Shane served as vocalist and guitarist on their biggest hits, including “Scotch and Soda,” “M.T.A.,” a rendition of the murder ballad “Tom Dooley,” and the traditional song “The Wreck of the John B.,” the latter of which directly inspired the Beach Boys’ “Sloop John B.” The trio also helped popularize Pete Seeger’s “Where Have All the Flowers Gone?” and recorded “It Was a Very Good Year” before that song became a Frank Sinatra staple.

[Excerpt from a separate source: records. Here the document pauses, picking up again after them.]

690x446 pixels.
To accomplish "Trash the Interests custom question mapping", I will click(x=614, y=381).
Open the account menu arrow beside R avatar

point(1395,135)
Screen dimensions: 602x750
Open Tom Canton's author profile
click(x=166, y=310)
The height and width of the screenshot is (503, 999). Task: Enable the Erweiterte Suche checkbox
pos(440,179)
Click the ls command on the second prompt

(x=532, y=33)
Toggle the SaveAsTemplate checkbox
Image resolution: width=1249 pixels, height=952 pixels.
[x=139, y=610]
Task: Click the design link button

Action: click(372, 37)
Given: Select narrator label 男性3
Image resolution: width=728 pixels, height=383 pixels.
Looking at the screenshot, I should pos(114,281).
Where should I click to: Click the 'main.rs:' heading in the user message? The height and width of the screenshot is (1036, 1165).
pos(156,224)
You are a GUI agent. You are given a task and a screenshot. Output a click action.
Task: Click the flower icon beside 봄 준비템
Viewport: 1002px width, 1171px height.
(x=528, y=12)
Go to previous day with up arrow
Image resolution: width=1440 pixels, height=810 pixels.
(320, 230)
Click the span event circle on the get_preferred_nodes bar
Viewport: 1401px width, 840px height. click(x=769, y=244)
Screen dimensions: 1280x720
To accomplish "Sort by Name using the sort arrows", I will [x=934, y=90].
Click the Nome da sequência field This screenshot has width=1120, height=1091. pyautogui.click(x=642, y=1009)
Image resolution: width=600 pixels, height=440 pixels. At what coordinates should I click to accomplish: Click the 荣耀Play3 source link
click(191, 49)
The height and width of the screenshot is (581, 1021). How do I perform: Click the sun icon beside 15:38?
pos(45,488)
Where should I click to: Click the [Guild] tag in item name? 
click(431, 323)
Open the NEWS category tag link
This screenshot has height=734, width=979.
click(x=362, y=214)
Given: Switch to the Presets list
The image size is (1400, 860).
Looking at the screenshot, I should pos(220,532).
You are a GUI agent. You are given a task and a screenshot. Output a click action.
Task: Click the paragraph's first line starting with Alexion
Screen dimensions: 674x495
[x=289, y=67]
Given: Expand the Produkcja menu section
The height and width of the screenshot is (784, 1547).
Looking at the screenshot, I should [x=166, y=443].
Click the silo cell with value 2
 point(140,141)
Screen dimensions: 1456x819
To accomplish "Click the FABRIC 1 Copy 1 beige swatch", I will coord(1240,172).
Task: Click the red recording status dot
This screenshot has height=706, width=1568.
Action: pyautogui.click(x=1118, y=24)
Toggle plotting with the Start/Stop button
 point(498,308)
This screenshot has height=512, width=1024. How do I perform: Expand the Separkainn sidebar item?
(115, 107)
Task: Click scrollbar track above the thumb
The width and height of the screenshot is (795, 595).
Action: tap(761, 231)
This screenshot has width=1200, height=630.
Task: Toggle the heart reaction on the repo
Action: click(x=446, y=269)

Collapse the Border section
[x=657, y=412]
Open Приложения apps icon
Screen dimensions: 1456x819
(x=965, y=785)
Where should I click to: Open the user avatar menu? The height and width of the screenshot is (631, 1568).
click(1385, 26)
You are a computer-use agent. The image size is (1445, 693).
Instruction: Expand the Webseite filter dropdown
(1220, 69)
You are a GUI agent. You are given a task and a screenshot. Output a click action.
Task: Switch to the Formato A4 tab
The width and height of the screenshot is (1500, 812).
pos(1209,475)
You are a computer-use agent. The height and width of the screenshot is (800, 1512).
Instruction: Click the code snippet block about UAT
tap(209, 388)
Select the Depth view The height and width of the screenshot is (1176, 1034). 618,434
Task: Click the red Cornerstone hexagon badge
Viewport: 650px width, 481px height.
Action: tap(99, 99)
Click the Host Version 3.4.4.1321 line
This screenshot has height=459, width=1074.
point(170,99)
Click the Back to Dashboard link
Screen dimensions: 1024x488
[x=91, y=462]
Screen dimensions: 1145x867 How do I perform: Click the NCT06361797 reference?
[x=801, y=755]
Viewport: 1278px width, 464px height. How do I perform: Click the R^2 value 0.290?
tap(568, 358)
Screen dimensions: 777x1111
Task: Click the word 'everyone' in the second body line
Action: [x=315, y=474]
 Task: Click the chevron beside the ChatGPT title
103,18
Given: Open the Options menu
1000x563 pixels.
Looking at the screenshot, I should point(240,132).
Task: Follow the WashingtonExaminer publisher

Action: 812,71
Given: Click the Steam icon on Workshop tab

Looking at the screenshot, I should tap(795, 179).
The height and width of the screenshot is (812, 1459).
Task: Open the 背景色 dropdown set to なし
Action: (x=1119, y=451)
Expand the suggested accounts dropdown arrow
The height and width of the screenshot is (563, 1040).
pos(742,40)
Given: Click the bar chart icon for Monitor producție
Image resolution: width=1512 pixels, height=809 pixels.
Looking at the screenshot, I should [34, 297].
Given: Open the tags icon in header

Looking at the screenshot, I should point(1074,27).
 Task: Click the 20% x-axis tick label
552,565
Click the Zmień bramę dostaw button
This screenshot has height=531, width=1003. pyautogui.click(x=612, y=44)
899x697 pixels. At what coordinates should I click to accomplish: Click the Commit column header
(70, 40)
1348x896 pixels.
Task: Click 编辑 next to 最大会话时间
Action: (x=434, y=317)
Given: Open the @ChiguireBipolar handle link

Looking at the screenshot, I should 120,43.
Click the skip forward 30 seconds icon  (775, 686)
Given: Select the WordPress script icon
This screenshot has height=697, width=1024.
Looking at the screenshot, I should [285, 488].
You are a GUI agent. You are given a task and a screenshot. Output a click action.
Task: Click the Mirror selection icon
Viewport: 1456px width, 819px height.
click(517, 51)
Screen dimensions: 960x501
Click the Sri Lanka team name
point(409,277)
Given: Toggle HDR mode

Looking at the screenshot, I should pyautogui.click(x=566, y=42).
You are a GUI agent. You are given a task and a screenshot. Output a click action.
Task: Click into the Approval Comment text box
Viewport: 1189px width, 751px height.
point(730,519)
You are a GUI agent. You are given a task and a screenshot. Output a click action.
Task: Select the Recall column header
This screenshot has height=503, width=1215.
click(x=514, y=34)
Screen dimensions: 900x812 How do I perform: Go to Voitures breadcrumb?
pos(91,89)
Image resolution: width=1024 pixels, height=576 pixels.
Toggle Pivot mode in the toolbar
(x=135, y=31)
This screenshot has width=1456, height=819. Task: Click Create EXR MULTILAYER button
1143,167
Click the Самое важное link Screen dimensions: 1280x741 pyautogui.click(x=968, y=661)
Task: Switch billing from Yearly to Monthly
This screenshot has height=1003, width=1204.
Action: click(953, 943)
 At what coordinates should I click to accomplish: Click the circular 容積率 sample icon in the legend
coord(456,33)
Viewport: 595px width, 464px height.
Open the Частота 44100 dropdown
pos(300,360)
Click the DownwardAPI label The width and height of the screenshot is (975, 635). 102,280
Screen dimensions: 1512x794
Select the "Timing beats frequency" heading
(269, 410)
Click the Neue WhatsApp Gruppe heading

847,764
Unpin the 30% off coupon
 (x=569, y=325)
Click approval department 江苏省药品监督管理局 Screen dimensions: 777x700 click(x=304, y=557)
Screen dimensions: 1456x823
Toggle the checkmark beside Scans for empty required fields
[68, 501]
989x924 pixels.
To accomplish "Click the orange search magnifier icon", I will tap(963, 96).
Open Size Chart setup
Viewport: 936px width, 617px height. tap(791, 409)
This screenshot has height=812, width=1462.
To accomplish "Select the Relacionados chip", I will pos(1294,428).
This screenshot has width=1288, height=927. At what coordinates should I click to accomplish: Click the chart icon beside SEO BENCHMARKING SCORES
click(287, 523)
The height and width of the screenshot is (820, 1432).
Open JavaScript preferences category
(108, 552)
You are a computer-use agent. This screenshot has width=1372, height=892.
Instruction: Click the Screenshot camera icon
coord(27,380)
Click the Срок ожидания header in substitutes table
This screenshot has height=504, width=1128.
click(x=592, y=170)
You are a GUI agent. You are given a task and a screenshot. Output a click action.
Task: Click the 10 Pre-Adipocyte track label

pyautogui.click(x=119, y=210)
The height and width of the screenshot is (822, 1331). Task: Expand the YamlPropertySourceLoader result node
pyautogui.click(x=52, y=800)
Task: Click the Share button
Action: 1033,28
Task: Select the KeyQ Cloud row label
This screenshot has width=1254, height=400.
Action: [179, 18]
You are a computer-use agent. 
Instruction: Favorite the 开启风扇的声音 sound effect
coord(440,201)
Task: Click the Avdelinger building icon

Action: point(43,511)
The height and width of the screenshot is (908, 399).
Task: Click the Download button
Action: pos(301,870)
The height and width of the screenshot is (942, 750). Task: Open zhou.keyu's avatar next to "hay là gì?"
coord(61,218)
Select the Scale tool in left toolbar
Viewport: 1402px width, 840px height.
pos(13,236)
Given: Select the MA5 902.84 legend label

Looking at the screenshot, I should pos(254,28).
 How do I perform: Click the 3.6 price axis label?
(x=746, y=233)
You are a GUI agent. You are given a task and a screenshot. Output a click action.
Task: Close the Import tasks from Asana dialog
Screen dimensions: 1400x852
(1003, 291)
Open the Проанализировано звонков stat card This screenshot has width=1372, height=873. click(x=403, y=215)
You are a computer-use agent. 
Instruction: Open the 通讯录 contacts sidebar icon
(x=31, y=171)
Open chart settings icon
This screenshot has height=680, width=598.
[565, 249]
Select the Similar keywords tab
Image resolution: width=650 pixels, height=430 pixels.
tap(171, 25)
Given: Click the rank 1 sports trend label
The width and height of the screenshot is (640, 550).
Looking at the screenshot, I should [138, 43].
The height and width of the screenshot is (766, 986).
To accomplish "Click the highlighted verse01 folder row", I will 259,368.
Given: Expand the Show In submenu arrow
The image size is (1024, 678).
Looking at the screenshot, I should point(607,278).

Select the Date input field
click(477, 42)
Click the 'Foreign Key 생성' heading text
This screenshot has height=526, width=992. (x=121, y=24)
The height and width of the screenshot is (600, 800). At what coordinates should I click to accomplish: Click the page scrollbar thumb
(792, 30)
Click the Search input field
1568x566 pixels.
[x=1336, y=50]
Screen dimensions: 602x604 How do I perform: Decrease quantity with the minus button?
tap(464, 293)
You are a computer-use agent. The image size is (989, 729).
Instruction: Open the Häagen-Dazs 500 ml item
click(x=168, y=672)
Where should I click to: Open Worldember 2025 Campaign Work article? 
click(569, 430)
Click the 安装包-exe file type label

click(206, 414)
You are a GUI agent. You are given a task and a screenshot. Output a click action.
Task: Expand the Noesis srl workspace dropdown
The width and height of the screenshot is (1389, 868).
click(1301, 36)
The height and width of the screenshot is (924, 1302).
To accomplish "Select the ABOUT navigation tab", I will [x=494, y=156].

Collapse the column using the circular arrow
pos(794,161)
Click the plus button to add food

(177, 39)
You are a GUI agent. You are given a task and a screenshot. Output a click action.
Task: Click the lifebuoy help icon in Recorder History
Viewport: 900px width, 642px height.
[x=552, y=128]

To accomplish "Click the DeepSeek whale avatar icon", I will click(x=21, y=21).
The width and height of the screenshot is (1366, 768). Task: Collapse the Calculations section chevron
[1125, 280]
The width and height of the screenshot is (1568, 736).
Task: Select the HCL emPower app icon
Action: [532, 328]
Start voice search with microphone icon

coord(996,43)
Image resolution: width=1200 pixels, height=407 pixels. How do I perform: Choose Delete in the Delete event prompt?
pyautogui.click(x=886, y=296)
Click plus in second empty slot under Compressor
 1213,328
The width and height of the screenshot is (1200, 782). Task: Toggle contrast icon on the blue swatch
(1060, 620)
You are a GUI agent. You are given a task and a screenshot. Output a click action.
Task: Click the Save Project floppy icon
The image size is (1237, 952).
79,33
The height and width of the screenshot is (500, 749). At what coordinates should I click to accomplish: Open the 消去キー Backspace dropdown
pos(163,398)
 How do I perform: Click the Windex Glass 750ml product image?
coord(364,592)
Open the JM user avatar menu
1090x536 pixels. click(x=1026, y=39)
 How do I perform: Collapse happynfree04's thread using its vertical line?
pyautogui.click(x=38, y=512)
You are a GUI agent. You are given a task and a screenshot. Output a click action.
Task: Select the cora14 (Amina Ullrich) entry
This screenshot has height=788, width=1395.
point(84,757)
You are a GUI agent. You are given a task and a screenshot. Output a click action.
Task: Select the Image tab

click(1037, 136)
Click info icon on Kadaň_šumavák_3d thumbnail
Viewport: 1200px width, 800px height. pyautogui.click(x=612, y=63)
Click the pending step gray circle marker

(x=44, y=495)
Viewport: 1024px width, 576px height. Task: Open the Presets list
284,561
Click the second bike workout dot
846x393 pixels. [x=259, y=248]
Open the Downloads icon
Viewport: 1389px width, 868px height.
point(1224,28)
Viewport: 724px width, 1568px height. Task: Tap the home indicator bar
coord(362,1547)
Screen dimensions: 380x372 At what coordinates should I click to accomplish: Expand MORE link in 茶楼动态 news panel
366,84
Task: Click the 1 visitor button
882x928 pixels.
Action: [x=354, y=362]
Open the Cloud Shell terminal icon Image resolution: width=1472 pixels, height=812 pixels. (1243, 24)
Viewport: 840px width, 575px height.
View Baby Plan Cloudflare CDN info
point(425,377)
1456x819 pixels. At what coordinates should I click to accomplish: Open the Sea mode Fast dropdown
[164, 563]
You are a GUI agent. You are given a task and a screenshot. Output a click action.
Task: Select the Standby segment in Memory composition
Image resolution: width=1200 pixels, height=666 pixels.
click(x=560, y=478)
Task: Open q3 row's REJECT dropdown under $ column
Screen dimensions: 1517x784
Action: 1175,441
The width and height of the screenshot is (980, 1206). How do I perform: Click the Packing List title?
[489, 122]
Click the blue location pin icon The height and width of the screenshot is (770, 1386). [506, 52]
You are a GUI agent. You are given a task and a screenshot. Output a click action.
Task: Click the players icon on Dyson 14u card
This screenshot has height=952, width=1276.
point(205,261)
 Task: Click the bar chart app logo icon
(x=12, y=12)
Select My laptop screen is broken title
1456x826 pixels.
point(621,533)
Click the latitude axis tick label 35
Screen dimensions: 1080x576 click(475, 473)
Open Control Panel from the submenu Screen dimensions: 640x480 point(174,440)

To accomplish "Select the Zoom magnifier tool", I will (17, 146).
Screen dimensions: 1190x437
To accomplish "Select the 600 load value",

Their “Tom Dooley” sold more than 1 million copies, placed Number One on the singles chart, and helped launch the influential folk revival in popular music. The song also won Best Country and Western Recording at the Grammy Awards in 1959; 50 years later, in 2008, the Library of Congress National Registry of Historical Significant Recordings enshrined the song.

However, by the early Sixties, the Kingston Trio’s commercial style of folk was supplanted by a young batch of “pure” folk artists like Bob Dylan and Joan Baez, as well as the British Invasion. As Dylan told Rolling Stone in 2001, “There were other folk-music records, commercial folk-music records, like those by the Kingston Trio. I never really was an elitist. Personally, I liked the Kingston Trio. I could see the picture…the Kingston Trio were probably the best commercial group going, and they seemed to know what they were doing.”

Following the Kingston Trio’s breakup in 1967 and a brief solo career, Shane formed the New Kingston Trio in 1969, and he continued performing with varying lineups under the Kingston Trio moniker until his retirement in 2004.

Guard died of lymphoma in 1991, and Reynolds died of acute respiratory failure in October 2008; Guard’s replacement John Stewart, who joined in 1961 after his predecessor left and also enjoyed a renowned solo career, died from a brain aneurysm in 2008.